* [WRITTEN PROBLEM]: Can you edit the data below so that every "Instruction" becomes "Goal", with everything else left as it is?

* [PROVIDED ENTRIES]:
____________________

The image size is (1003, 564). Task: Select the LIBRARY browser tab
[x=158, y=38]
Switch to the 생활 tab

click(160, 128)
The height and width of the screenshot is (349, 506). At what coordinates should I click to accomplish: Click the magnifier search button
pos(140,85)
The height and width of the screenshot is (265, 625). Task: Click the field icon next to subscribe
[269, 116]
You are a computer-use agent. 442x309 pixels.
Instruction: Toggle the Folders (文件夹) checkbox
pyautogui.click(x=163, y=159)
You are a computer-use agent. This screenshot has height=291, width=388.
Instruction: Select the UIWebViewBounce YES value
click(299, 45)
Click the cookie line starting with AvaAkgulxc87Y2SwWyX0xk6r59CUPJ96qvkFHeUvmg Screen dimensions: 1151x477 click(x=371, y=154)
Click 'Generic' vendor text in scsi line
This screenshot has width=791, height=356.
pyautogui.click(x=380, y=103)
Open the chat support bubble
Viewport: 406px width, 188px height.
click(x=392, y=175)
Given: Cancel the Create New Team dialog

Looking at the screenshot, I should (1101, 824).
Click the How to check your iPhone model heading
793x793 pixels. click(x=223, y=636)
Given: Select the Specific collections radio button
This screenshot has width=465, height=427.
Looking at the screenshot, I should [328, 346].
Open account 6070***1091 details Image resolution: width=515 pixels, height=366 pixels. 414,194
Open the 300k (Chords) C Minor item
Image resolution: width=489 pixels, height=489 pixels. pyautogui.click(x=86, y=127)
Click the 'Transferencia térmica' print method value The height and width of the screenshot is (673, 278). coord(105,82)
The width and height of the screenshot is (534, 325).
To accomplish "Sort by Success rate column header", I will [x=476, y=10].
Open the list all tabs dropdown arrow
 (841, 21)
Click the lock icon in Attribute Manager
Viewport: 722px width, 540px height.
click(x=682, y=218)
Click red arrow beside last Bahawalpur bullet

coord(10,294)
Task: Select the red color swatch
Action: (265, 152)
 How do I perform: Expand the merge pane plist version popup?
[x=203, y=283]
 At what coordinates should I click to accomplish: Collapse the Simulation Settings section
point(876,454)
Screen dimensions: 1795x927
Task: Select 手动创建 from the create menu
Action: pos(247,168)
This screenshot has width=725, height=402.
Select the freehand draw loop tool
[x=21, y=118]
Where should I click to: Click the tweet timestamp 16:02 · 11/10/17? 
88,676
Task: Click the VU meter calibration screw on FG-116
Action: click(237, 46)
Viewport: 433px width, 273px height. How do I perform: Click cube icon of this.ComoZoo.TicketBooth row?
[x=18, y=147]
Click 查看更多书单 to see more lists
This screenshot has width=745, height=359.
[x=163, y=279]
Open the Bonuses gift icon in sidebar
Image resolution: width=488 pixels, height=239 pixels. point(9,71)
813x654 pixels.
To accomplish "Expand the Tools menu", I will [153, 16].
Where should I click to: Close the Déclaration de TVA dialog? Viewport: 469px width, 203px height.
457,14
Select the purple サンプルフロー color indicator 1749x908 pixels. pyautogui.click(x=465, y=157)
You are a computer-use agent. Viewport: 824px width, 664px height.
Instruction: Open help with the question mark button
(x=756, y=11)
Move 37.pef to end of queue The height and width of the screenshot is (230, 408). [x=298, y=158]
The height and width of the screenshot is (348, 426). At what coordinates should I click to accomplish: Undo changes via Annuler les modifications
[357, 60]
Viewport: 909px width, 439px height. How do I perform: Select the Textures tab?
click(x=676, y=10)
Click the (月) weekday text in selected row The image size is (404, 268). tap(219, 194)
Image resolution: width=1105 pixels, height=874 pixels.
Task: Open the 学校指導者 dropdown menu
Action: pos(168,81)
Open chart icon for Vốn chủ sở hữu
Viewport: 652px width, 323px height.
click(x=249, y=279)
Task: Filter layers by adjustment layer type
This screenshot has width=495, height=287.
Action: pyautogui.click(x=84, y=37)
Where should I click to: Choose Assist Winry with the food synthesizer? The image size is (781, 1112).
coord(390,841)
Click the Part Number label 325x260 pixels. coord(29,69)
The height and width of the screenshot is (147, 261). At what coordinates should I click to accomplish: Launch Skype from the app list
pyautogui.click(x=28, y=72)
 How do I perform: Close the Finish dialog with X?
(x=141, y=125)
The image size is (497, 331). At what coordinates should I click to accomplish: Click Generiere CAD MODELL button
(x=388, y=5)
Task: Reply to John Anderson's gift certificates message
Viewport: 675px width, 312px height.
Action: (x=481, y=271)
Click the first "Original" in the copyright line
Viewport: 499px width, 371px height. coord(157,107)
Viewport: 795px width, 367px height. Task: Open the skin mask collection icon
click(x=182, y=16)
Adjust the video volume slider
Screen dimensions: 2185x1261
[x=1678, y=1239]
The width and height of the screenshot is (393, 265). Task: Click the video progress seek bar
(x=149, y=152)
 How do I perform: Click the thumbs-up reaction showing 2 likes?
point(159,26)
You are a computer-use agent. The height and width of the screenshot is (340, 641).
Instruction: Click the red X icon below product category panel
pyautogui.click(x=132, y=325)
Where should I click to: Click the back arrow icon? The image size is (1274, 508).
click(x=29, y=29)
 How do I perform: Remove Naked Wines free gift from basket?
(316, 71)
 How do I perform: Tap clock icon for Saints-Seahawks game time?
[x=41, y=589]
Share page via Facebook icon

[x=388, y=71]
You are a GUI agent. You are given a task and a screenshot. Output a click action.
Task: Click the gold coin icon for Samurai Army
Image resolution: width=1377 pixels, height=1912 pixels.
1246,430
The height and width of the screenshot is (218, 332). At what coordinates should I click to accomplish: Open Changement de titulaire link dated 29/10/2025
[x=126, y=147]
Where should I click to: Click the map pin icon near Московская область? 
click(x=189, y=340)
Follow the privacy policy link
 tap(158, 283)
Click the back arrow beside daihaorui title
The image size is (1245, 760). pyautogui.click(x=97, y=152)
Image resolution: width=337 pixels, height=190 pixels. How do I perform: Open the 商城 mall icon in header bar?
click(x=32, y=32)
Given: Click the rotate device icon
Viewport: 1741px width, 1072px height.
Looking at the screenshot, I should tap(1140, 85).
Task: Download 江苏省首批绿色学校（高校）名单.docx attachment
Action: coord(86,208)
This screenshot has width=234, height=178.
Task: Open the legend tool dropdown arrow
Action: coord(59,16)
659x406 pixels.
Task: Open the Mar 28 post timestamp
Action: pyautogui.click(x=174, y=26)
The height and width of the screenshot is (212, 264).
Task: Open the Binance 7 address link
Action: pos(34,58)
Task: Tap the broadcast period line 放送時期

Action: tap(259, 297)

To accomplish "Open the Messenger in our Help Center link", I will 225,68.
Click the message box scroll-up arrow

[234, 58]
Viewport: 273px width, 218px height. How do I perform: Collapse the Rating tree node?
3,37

____________________

* [COMPLETE RESPONSE]:
The image size is (1003, 564). Task: Select the LIBRARY browser tab
[x=158, y=38]
Switch to the 생활 tab

click(160, 128)
The height and width of the screenshot is (349, 506). At what coordinates should I click to accomplish: Click the magnifier search button
pos(140,85)
The height and width of the screenshot is (265, 625). Task: Click the field icon next to subscribe
[269, 116]
You are a computer-use agent. 442x309 pixels.
Goal: Toggle the Folders (文件夹) checkbox
pyautogui.click(x=163, y=159)
You are a computer-use agent. This screenshot has height=291, width=388.
Goal: Select the UIWebViewBounce YES value
click(299, 45)
Click the cookie line starting with AvaAkgulxc87Y2SwWyX0xk6r59CUPJ96qvkFHeUvmg Screen dimensions: 1151x477 click(x=371, y=154)
Click 'Generic' vendor text in scsi line
This screenshot has width=791, height=356.
pyautogui.click(x=380, y=103)
Open the chat support bubble
Viewport: 406px width, 188px height.
click(x=392, y=175)
Given: Cancel the Create New Team dialog

Looking at the screenshot, I should (1101, 824).
Click the How to check your iPhone model heading
793x793 pixels. click(x=223, y=636)
Given: Select the Specific collections radio button
This screenshot has width=465, height=427.
Looking at the screenshot, I should [328, 346].
Open account 6070***1091 details Image resolution: width=515 pixels, height=366 pixels. 414,194
Open the 300k (Chords) C Minor item
Image resolution: width=489 pixels, height=489 pixels. pyautogui.click(x=86, y=127)
Click the 'Transferencia térmica' print method value The height and width of the screenshot is (673, 278). coord(105,82)
The width and height of the screenshot is (534, 325).
To accomplish "Sort by Success rate column header", I will [x=476, y=10].
Open the list all tabs dropdown arrow
 (841, 21)
Click the lock icon in Attribute Manager
Viewport: 722px width, 540px height.
click(x=682, y=218)
Click red arrow beside last Bahawalpur bullet

coord(10,294)
Task: Select the red color swatch
Action: (265, 152)
 How do I perform: Expand the merge pane plist version popup?
[x=203, y=283]
 At what coordinates should I click to accomplish: Collapse the Simulation Settings section
point(876,454)
Screen dimensions: 1795x927
Task: Select 手动创建 from the create menu
Action: pos(247,168)
This screenshot has width=725, height=402.
Select the freehand draw loop tool
[x=21, y=118]
Where should I click to: Click the tweet timestamp 16:02 · 11/10/17? 
88,676
Task: Click the VU meter calibration screw on FG-116
Action: click(237, 46)
Viewport: 433px width, 273px height. How do I perform: Click cube icon of this.ComoZoo.TicketBooth row?
[x=18, y=147]
Click 查看更多书单 to see more lists
This screenshot has width=745, height=359.
[x=163, y=279]
Open the Bonuses gift icon in sidebar
Image resolution: width=488 pixels, height=239 pixels. point(9,71)
813x654 pixels.
To accomplish "Expand the Tools menu", I will [153, 16].
Where should I click to: Close the Déclaration de TVA dialog? Viewport: 469px width, 203px height.
457,14
Select the purple サンプルフロー color indicator 1749x908 pixels. pyautogui.click(x=465, y=157)
You are a computer-use agent. Viewport: 824px width, 664px height.
Goal: Open help with the question mark button
(x=756, y=11)
Move 37.pef to end of queue The height and width of the screenshot is (230, 408). [x=298, y=158]
The height and width of the screenshot is (348, 426). At what coordinates should I click to accomplish: Undo changes via Annuler les modifications
[357, 60]
Viewport: 909px width, 439px height. How do I perform: Select the Textures tab?
click(x=676, y=10)
Click the (月) weekday text in selected row The image size is (404, 268). tap(219, 194)
Image resolution: width=1105 pixels, height=874 pixels.
Task: Open the 学校指導者 dropdown menu
Action: pos(168,81)
Open chart icon for Vốn chủ sở hữu
Viewport: 652px width, 323px height.
click(x=249, y=279)
Task: Filter layers by adjustment layer type
This screenshot has width=495, height=287.
Action: pyautogui.click(x=84, y=37)
Where should I click to: Choose Assist Winry with the food synthesizer? The image size is (781, 1112).
coord(390,841)
Click the Part Number label 325x260 pixels. coord(29,69)
The height and width of the screenshot is (147, 261). At what coordinates should I click to accomplish: Launch Skype from the app list
pyautogui.click(x=28, y=72)
 How do I perform: Close the Finish dialog with X?
(x=141, y=125)
The image size is (497, 331). At what coordinates should I click to accomplish: Click Generiere CAD MODELL button
(x=388, y=5)
Task: Reply to John Anderson's gift certificates message
Viewport: 675px width, 312px height.
Action: (x=481, y=271)
Click the first "Original" in the copyright line
Viewport: 499px width, 371px height. coord(157,107)
Viewport: 795px width, 367px height. Task: Open the skin mask collection icon
click(x=182, y=16)
Adjust the video volume slider
Screen dimensions: 2185x1261
[x=1678, y=1239]
The width and height of the screenshot is (393, 265). Task: Click the video progress seek bar
(x=149, y=152)
 How do I perform: Click the thumbs-up reaction showing 2 likes?
point(159,26)
You are a computer-use agent. The height and width of the screenshot is (340, 641).
Goal: Click the red X icon below product category panel
pyautogui.click(x=132, y=325)
Where should I click to: Click the back arrow icon? The image size is (1274, 508).
click(x=29, y=29)
 How do I perform: Remove Naked Wines free gift from basket?
(316, 71)
 How do I perform: Tap clock icon for Saints-Seahawks game time?
[x=41, y=589]
Share page via Facebook icon

[x=388, y=71]
You are a GUI agent. You are given a task and a screenshot. Output a click action.
Task: Click the gold coin icon for Samurai Army
Image resolution: width=1377 pixels, height=1912 pixels.
1246,430
The height and width of the screenshot is (218, 332). At what coordinates should I click to accomplish: Open Changement de titulaire link dated 29/10/2025
[x=126, y=147]
Where should I click to: Click the map pin icon near Московская область? 
click(x=189, y=340)
Follow the privacy policy link
 tap(158, 283)
Click the back arrow beside daihaorui title
The image size is (1245, 760). pyautogui.click(x=97, y=152)
Image resolution: width=337 pixels, height=190 pixels. How do I perform: Open the 商城 mall icon in header bar?
click(x=32, y=32)
Given: Click the rotate device icon
Viewport: 1741px width, 1072px height.
Looking at the screenshot, I should tap(1140, 85).
Task: Download 江苏省首批绿色学校（高校）名单.docx attachment
Action: coord(86,208)
This screenshot has width=234, height=178.
Task: Open the legend tool dropdown arrow
Action: coord(59,16)
659x406 pixels.
Task: Open the Mar 28 post timestamp
Action: pyautogui.click(x=174, y=26)
The height and width of the screenshot is (212, 264).
Task: Open the Binance 7 address link
Action: pos(34,58)
Task: Tap the broadcast period line 放送時期

Action: tap(259, 297)

To accomplish "Open the Messenger in our Help Center link", I will 225,68.
Click the message box scroll-up arrow

[234, 58]
Viewport: 273px width, 218px height. How do I perform: Collapse the Rating tree node?
3,37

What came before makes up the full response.